Reproduce every line of the data below without any changes.

::: Material for this task :::

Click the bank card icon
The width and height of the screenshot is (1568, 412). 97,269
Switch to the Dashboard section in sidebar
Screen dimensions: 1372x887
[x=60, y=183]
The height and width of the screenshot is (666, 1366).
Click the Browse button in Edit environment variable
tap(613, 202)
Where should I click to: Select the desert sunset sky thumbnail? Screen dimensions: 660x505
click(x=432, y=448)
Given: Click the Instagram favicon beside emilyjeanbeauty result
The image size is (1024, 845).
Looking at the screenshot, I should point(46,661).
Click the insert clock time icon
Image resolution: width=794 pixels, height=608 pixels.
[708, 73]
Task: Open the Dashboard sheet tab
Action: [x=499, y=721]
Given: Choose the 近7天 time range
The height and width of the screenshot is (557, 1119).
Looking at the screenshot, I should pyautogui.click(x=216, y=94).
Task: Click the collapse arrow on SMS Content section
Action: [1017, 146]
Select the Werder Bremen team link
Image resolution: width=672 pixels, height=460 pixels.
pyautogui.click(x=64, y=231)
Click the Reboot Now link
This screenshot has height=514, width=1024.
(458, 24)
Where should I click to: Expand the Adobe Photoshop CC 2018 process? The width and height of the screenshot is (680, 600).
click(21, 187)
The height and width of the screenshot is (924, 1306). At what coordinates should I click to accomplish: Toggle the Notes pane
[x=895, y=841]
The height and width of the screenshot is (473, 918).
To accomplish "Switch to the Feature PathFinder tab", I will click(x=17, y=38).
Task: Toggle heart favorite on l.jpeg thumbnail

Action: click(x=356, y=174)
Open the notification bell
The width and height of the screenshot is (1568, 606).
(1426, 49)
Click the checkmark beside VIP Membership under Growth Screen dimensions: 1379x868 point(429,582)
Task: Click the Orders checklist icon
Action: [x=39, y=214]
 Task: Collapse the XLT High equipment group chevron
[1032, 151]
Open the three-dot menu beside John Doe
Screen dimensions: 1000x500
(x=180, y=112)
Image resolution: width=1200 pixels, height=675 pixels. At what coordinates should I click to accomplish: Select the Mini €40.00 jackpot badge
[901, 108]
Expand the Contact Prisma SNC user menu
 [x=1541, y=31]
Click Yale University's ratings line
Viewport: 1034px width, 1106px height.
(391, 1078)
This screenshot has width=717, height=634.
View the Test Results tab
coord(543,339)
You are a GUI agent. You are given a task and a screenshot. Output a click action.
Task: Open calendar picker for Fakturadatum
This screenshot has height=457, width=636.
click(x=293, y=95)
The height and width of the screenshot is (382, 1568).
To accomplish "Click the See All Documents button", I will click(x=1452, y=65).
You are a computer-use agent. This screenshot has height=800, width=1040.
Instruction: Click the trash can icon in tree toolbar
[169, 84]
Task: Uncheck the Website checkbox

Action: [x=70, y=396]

:::

Task result:
Click the bank card icon
The width and height of the screenshot is (1568, 412). 97,269
Switch to the Dashboard section in sidebar
Screen dimensions: 1372x887
[x=60, y=183]
The height and width of the screenshot is (666, 1366).
Click the Browse button in Edit environment variable
tap(613, 202)
Where should I click to: Select the desert sunset sky thumbnail? Screen dimensions: 660x505
click(x=432, y=448)
Given: Click the Instagram favicon beside emilyjeanbeauty result
The image size is (1024, 845).
Looking at the screenshot, I should point(46,661).
Click the insert clock time icon
Image resolution: width=794 pixels, height=608 pixels.
[708, 73]
Task: Open the Dashboard sheet tab
Action: [x=499, y=721]
Given: Choose the 近7天 time range
The height and width of the screenshot is (557, 1119).
Looking at the screenshot, I should pyautogui.click(x=216, y=94).
Task: Click the collapse arrow on SMS Content section
Action: [1017, 146]
Select the Werder Bremen team link
Image resolution: width=672 pixels, height=460 pixels.
pyautogui.click(x=64, y=231)
Click the Reboot Now link
This screenshot has height=514, width=1024.
(458, 24)
Where should I click to: Expand the Adobe Photoshop CC 2018 process? The width and height of the screenshot is (680, 600).
click(21, 187)
The height and width of the screenshot is (924, 1306). At what coordinates should I click to accomplish: Toggle the Notes pane
[x=895, y=841]
The height and width of the screenshot is (473, 918).
To accomplish "Switch to the Feature PathFinder tab", I will click(x=17, y=38).
Task: Toggle heart favorite on l.jpeg thumbnail

Action: click(x=356, y=174)
Open the notification bell
The width and height of the screenshot is (1568, 606).
(1426, 49)
Click the checkmark beside VIP Membership under Growth Screen dimensions: 1379x868 point(429,582)
Task: Click the Orders checklist icon
Action: [x=39, y=214]
 Task: Collapse the XLT High equipment group chevron
[1032, 151]
Open the three-dot menu beside John Doe
Screen dimensions: 1000x500
(x=180, y=112)
Image resolution: width=1200 pixels, height=675 pixels. At what coordinates should I click to accomplish: Select the Mini €40.00 jackpot badge
[901, 108]
Expand the Contact Prisma SNC user menu
 [x=1541, y=31]
Click Yale University's ratings line
Viewport: 1034px width, 1106px height.
(391, 1078)
This screenshot has width=717, height=634.
View the Test Results tab
coord(543,339)
You are a GUI agent. You are given a task and a screenshot. Output a click action.
Task: Open calendar picker for Fakturadatum
This screenshot has height=457, width=636.
click(x=293, y=95)
The height and width of the screenshot is (382, 1568).
To accomplish "Click the See All Documents button", I will click(x=1452, y=65).
You are a computer-use agent. This screenshot has height=800, width=1040.
Instruction: Click the trash can icon in tree toolbar
[169, 84]
Task: Uncheck the Website checkbox

Action: [x=70, y=396]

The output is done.